Stadium rock ...
Plus dure sera la chute … Quatre ans après s’être
extirpés du néant, la bande des frères Gallagher est à peu près devenue la plus
grosse attraction musicale du monde dit libre. Il y en a qui arrivent à gérer
ce statut et tout le gigantisme dans tous les domaines qui va avec, comme au
hasard les Stones. Mais pas Oasis …
D’abord parce que les types sont ingérables. Enfin, les deux qui comptent, les deux frangins. Avec mention particulière à Liam, oscillant en permanence entre Sid Vicious et Mr Bean, capable de réparties incendiaires et parfois drôles, mais aussi de boxer sa gonzesse. Tout ceci hypertrophié par beaucoup d’alcool et de coke. Mais ça fait vendre du tabloïd (la pseudo guéguerre Blur-Oasis), et donc entretient la surmédiatisation du groupe.
Oasis 1997 |
Qui peut s’appuyer sur ses deux premiers disques plus que
bien torchés, reprenant les choses là ou Beatles et Stones les avaient laissées
en 68, et Who et Faces en 71. A la manœuvre, et donc à l’écriture, Noel, lider
maximo de la bande. Qui a trouvé un gimmick au niveau du songwriting qui fait
que ça accroche. Des mélodies mid tempo (qu’il suffit d’accélérer ou de
ralentir pour avoir un nouveau titre), des guitares lourdes, une rythmique qui
enclume, et des arrangements et des constructions de titres (à peu près
toujours les mêmes) qui semblent être ce que le peuple (celui qui contribue à
faire des chiffres de vente colossaux) a envie d’acheter à ce moment-là.
Alors, qu’est-ce qui les a pris avec ce « Be here
now » ? J’en sais rien et je m’en fous, mais je m’en doute un peu.
Tout le monde (le Noel, toujours responsable de tous les titres, le reste du
groupe, le management, le label, …) a pris le melon. A voulu faire un disque
qui marque l’Histoire. A la manière d’un Michael Jackson qui écrivait tous les
jours sur le miroir (qu’on imagine grand comme un parking de supermarché) de sa
salle de bain « 100 millions », soit le nombre de disques qu’il
voulait en vendre alors qu’il s’attelait au successeur de
« Thriller ». Et si le Michou se shootait à l’oxygène dans un caisson
hyperbare, les Oasis carburaient à des trucs qui te déglinguent aussi les
neurones.
Comment personne, parmi tous ceux qui étaient concernés avant que le disque sorte, n’a été foutu de se rendre compte qu’il y avait un gros souci avec « Be here now ». Peut-être quelqu’un a-t-il osé faire la remarque aux sourcilleux frangins, mais il est sûr qu’il n’a pas été écouté …
Deux frères ... |
Tout dans « Be here now » empeste la
mégalomanie. De la pochette à « messages » et énigmes, à cette
litanie de titres interminables. Le lecteur de Cd affiche 71’38’’ pour onze titres.

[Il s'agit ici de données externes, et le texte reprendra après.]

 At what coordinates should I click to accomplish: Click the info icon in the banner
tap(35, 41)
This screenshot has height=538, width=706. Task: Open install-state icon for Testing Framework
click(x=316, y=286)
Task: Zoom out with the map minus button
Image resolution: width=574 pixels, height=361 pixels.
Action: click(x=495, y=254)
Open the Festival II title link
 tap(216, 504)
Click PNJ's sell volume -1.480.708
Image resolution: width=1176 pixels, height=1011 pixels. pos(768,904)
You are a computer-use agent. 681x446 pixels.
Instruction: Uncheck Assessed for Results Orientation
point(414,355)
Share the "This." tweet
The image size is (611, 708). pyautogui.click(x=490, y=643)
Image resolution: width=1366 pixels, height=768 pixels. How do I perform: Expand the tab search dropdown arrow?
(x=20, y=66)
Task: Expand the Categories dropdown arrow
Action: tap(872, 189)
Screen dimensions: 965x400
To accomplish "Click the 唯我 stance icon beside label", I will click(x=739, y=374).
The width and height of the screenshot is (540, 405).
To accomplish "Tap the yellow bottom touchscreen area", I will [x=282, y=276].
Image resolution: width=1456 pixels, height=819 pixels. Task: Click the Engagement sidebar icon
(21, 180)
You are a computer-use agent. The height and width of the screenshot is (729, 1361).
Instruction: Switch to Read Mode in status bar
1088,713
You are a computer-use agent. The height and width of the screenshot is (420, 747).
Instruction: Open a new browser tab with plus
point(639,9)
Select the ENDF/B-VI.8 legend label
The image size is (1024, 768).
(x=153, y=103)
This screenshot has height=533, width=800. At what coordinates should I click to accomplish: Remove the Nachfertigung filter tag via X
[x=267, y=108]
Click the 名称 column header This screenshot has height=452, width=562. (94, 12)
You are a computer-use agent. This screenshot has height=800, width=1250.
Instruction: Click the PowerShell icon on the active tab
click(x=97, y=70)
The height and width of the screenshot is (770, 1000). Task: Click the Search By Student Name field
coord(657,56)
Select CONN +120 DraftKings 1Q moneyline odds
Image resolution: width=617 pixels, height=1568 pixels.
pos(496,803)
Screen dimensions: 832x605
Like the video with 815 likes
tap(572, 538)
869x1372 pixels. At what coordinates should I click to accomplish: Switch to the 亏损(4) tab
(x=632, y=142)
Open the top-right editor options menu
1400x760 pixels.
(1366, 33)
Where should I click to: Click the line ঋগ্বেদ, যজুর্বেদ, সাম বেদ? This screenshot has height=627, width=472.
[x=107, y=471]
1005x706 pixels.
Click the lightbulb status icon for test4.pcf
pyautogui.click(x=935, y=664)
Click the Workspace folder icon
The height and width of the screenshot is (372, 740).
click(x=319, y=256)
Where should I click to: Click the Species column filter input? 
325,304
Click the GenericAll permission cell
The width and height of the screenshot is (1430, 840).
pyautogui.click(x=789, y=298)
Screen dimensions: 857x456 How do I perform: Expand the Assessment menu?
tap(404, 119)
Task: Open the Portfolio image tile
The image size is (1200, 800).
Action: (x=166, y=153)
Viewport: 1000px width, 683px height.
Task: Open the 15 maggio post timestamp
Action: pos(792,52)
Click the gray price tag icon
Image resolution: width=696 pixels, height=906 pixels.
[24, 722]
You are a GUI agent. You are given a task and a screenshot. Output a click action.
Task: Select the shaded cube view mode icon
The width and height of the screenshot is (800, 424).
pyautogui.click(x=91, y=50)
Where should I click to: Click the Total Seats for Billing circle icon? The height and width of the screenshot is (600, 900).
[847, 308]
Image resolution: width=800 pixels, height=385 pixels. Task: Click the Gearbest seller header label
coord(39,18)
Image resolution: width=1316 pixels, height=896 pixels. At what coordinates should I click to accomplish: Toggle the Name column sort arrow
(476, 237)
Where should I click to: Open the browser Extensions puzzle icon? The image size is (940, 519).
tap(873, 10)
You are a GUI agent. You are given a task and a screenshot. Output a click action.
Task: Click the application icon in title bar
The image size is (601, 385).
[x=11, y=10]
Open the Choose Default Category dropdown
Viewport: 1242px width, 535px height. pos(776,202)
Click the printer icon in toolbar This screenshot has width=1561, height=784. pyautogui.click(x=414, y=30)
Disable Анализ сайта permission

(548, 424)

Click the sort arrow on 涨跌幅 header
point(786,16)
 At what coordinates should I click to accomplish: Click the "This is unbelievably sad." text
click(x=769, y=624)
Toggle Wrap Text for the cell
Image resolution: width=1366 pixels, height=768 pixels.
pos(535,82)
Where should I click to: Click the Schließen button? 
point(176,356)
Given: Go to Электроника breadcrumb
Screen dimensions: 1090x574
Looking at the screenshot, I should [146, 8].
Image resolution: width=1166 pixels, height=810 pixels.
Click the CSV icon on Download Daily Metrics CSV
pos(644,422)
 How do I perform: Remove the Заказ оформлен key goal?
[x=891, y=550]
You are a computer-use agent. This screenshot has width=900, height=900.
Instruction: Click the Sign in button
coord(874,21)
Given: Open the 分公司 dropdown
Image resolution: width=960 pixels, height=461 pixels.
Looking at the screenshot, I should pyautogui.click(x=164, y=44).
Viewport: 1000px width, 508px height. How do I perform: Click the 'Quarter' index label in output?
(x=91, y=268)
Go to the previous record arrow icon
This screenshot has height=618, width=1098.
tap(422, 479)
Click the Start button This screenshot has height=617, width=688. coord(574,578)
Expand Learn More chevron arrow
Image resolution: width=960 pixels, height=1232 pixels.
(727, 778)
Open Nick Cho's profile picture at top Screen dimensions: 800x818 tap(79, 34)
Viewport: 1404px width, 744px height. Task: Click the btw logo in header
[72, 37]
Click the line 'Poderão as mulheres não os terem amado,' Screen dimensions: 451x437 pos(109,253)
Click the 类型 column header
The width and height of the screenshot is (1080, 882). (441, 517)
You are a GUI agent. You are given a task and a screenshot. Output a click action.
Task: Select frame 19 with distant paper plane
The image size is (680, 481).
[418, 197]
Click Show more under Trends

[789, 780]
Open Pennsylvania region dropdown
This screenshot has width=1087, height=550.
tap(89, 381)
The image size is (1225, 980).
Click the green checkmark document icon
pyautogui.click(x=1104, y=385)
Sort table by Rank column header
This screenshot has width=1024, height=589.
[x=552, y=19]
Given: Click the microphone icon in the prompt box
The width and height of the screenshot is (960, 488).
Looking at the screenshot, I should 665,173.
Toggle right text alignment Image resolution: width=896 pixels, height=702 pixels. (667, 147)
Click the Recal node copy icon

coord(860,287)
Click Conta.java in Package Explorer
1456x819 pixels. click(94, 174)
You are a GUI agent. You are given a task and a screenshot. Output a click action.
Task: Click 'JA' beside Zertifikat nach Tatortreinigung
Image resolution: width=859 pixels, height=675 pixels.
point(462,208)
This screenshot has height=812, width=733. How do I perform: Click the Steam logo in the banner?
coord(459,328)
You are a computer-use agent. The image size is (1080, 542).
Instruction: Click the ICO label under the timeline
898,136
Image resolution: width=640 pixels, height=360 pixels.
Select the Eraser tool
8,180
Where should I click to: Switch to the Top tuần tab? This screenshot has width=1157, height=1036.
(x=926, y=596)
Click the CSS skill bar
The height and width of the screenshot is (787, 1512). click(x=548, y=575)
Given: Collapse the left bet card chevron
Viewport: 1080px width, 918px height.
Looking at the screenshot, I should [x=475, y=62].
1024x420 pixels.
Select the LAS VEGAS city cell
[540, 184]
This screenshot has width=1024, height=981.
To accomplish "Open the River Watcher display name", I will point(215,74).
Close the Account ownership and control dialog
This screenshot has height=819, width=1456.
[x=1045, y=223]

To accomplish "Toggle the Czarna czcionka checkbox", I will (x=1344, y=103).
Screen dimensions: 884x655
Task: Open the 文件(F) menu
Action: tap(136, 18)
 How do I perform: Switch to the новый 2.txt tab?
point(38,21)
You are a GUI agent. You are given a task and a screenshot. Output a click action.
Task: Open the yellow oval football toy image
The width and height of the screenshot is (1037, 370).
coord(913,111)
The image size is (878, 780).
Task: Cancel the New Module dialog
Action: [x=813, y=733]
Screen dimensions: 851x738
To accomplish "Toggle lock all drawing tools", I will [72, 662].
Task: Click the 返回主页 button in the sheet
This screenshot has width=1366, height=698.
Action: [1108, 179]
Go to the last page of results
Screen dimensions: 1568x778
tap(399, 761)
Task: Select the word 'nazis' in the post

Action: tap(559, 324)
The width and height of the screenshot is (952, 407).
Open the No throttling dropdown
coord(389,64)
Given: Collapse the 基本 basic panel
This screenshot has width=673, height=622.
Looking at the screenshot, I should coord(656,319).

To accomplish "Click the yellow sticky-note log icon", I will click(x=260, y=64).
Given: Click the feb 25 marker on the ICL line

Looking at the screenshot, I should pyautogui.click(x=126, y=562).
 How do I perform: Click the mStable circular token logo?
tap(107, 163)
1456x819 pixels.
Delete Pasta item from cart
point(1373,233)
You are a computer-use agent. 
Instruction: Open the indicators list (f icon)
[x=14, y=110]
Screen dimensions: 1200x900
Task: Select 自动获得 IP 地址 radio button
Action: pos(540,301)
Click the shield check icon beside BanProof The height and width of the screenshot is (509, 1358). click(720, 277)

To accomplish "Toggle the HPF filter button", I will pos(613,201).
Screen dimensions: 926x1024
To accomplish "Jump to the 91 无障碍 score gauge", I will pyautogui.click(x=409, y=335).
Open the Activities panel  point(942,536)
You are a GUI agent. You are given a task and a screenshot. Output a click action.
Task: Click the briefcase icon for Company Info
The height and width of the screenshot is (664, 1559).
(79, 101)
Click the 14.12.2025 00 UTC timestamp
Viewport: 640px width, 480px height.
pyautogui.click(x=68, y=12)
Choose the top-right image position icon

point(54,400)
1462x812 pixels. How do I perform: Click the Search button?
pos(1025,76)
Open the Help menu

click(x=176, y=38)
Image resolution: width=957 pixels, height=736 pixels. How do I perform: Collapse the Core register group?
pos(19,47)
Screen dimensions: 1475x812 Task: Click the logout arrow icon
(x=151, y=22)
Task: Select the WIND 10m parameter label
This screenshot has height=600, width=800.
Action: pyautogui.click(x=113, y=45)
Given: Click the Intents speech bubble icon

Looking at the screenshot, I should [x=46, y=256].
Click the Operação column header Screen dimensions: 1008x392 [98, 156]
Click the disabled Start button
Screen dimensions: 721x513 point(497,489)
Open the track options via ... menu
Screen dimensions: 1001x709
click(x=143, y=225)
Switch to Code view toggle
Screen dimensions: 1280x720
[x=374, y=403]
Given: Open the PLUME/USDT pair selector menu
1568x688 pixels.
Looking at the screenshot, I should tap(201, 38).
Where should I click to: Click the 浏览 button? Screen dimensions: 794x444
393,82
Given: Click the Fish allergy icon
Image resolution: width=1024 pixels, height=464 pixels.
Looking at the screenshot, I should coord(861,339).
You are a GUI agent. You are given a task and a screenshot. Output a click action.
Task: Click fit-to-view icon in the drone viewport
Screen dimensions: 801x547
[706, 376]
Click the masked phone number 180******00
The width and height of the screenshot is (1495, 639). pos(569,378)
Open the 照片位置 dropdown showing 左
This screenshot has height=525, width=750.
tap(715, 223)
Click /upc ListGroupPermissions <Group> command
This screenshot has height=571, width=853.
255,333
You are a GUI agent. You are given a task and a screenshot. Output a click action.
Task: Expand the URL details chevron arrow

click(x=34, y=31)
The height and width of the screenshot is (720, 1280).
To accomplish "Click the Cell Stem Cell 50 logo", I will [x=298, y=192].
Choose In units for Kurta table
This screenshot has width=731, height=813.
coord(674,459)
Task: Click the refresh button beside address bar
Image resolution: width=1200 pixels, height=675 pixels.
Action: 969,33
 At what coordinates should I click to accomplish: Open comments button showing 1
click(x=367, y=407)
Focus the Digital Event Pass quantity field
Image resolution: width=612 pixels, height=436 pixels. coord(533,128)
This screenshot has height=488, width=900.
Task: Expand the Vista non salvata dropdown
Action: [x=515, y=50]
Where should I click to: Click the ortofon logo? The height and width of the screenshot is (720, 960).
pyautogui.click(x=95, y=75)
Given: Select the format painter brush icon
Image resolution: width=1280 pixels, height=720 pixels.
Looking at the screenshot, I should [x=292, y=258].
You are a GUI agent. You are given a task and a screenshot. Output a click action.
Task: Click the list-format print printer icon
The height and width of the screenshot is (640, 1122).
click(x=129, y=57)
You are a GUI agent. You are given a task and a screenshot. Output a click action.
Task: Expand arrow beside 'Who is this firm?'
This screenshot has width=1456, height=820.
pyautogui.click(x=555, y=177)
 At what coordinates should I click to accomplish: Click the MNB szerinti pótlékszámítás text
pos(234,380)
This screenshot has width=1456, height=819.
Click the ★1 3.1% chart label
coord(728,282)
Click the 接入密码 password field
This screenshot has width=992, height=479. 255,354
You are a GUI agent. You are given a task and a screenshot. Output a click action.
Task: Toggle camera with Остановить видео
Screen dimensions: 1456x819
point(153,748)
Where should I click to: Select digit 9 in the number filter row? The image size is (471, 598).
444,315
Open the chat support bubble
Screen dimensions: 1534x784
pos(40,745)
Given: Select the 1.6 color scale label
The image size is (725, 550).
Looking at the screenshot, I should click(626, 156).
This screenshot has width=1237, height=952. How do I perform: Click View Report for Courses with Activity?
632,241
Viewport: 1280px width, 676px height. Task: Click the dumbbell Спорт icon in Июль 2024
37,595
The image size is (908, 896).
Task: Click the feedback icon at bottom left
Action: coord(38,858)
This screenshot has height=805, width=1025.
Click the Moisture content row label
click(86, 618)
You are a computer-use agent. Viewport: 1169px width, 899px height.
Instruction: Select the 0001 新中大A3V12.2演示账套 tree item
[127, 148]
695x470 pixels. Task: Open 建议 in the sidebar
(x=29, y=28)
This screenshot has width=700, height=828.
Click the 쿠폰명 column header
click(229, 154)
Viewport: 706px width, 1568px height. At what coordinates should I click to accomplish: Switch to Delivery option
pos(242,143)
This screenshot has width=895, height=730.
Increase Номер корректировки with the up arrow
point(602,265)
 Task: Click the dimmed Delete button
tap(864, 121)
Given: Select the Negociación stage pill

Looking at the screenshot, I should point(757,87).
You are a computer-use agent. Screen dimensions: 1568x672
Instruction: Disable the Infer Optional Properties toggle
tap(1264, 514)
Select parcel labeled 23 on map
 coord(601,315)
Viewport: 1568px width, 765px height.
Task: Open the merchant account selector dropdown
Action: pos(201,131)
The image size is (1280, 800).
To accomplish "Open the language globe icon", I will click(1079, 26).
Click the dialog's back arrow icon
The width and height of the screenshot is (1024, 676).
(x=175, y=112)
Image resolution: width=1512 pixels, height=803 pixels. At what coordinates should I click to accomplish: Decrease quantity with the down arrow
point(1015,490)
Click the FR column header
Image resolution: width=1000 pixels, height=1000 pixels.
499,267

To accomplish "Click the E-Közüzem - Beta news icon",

Presque six minutes par morceau, et il y en a même un (« All around the
world ») qui dépasse les neuf minutes. Et comme les types sont pas des
virtuoses, ça mouline à l’infini le même accord, et c’est pas les claviers (qui
rejouent généralement les accords de guitare) qui viennent aérer ce son. Toutes
ces couches instrumentales empilées, mixées tous les potards sur onze, ça fait
beaucoup plus de bruit que de musique. Parce que la partie musicale de
l’affaire est réduite au strict minimum, des trucs qu’on a déjà entendus sur
les deux disques précédents, en plus concis et plus imaginatif (la bonne
trouvaille de la scie musicale sur « Wonderwall » par exemple). En
gros le son de « Be here now » est peu ou prou celui du magma de guitares
saturées qu’on trouvera un peu plus tard sur le live « Familiar to
millions ». Qui lui a tout de même l’avantage d’être aussi un greatest
hits live.
Bon, des hits, il y en a deux de corrects sur « Be here now ». Pas forcément par hasard, ce sont deux ballades très typées 70’s, où il faut le reconnaître, Oasis excelle. « Don’t go away » ne déroutera pas les fans des Red Hot Chili Peppers, n’est point trop assourdissante, et a l’immense mérite d’avoir un final à la guitare acoustique, ce qui offre une pause bienvenue pour les oreilles … « Stand by me », elle, figure dans la poignée des meilleurs titres d’Oasis, avec sa montée progressive vers un refrain qui sait se faire désirer. Dans à peu près le même registre, un bon point également au morceau-titre, qui ne marque tout de même pas autant les esprits … Des titres dont la construction convient parfaitement au style vocal de Liam Gallagher, jamais aussi à l’aise que dans les tempos lents. Ce qui nous amène à souligner son inaptitude souvent criante lorsque le rythme s’accélère. Le lad suprême est à la ramasse sur le up tempo de « My big mouth », et la plupart du temps est obligé de gueuler plutôt que de chanter pour pas se faire écrabouiller vocalement par le mur de guitares.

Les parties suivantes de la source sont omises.